Y siendo ello así, ¿acaso podríamos esperar algo diferente de un Comisionado –por muy Alto que se proclame- de tales sujetos, sujetos? ¿Cómo podría actuar con libertad, independencia y objetividad alguien que es Comisionado de un corpus (porcus, como decía un personaje de Dickens; y que considero más acertado) que –con violación flagrante de la Constitución- se somete al mandato imperativo de la oligarquía a la que se debe?
¿Qué puede esperarse de una Institución que se reclama necesariamente ajena a partes y partidos y que, por el contrario, es repartida entre éstos, como si de un botín se tratara? Consulten los descreídos la propia Web de la Institución, comprobarán que, con magnífica impudicia, no sólo no se oculta o disimula la militancia partidista, sino que, por contra, se hace ostentación de ella.
Así pues, ¿quedaba alguien tan ingenuo que esperara que, en unos asuntos tan trascendentales para la supervivencia del Régimen, el Defensor del Pueblo actuase de forma diferente a como lo ha hecho? Yo, no.

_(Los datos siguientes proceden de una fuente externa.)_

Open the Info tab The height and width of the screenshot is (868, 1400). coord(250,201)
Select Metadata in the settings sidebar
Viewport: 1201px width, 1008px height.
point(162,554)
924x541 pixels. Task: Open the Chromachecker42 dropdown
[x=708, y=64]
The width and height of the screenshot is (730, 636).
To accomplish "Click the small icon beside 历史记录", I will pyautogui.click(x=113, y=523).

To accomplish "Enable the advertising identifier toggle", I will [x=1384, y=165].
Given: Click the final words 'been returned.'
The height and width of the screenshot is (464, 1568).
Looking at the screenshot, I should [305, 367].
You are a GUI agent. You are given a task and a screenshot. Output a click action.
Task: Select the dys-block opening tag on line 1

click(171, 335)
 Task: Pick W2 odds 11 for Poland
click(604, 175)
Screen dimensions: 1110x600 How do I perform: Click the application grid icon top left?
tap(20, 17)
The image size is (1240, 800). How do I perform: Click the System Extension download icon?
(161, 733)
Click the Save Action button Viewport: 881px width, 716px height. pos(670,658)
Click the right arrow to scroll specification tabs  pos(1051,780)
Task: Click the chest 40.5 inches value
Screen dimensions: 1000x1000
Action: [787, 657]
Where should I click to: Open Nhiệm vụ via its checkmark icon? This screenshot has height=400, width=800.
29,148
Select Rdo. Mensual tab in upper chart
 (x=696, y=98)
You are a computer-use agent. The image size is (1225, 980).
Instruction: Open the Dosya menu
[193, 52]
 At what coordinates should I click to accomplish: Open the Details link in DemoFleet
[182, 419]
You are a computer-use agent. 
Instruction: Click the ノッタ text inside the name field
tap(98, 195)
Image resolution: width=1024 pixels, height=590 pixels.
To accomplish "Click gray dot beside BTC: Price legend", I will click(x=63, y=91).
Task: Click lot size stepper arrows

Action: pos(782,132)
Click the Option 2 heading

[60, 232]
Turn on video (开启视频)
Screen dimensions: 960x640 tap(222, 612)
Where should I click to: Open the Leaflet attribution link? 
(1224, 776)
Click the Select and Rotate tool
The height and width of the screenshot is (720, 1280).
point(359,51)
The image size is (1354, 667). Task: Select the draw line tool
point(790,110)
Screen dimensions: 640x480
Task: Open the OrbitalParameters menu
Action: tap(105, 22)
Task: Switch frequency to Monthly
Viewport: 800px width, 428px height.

En la película “La jungla de asfalto”, dice un gánster, en una reunión de la banda: “…la experiencia demuestra que no se puede confiar en la policía; cuando menos te lo esperas se ponen de parte de la ley.”
Aquí, donde el Régimen corrompe todo lo que toca, es obligado mostrarse receloso respecto a todas las instituciones donde alcanza su poder: cuando menos te lo esperes, se pondrán de parte de la ley.
Mas tranquilos, ese momento aún no ha llegado.